Strasbourg pour le compte de laquelle Hans Meister faisait des achats dans le Cantal.

MM. Dillenburg et Bohlanden ayant reçu d’Orléans une lettre de leur agent, les informant en termes étranges de son voyage forcé à travers la France et de l’accident qui le retenait sur une chaise longue à l’hôpital général d’Orléans, conclurent à l’insanité d’esprit de Hans Meister et le remercièrent de ses services.

Toutefois Jacob Risler fut par eux renseigné sur la résidence de son ami. Il se rendit alors en hâte à Orléans, où il servit de bâton au convalescent dès ses premières sorties.

À Orléans même, les deux compagnons — les deux drôles — firent rencontre d’un pitre asthmatique et contrefait, de son nom Mathurin, dit Zéphir, dit Passe-lacet, grand avaleur de coups de pied, dans le haut des jambes et de bourrades dans le dos, tête à claques, à la tignasse jaune faite à point pour économiser une perruque de chanvre.

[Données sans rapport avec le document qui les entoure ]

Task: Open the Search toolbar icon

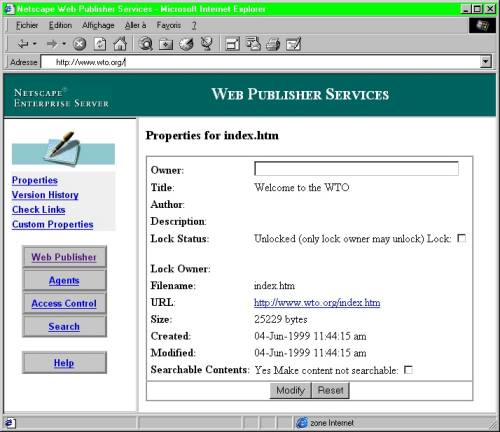Action: (x=146, y=44)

Zéphir entraîna Jacob Risler et l’Allemand avec lui, leur promettant du « travail » dans la loge de Marseille jeune, — qu’il s’en allait rejoindre à Elbeuf — au premier comme hercule « amateur », au second dans la « musique : » Jacob ayant vanté l’énorme talent de son compère pour battre la caisse…

Incorporés, bientôt après, l’un et l’autre dans la troupe de Marseille, selon leurs aptitudes, ils avaient suivi le déplacement de la loge. Ils se trouvaient au Havre depuis une semaine, lorsque le même Mathurin, dit Zéphir, dit Passe-lacet, se fâcha avec Jacob Risler, qui lui avait administré nombre de coups de pied et taloches pour sa satisfaction personnelle, et non pour les besoins de la parade. Ces insultes reçues en petit comité étaient allées au cœur de Passe-lacet, et non content d’appeler Risler, Lorrain, « traître à Dieu et à son prochain » — ce qui est une injure depuis longtemps épuisée et de nul effet — il lui jeta à la figure que les gens de son pays — et de son nom — méritaient d’être fusillés comme des chiens, — et l’étaient : on pouvait s’en informer chez Jean Reculot d’Ingouville, qui avait les Risler dans ses « petits papiers ».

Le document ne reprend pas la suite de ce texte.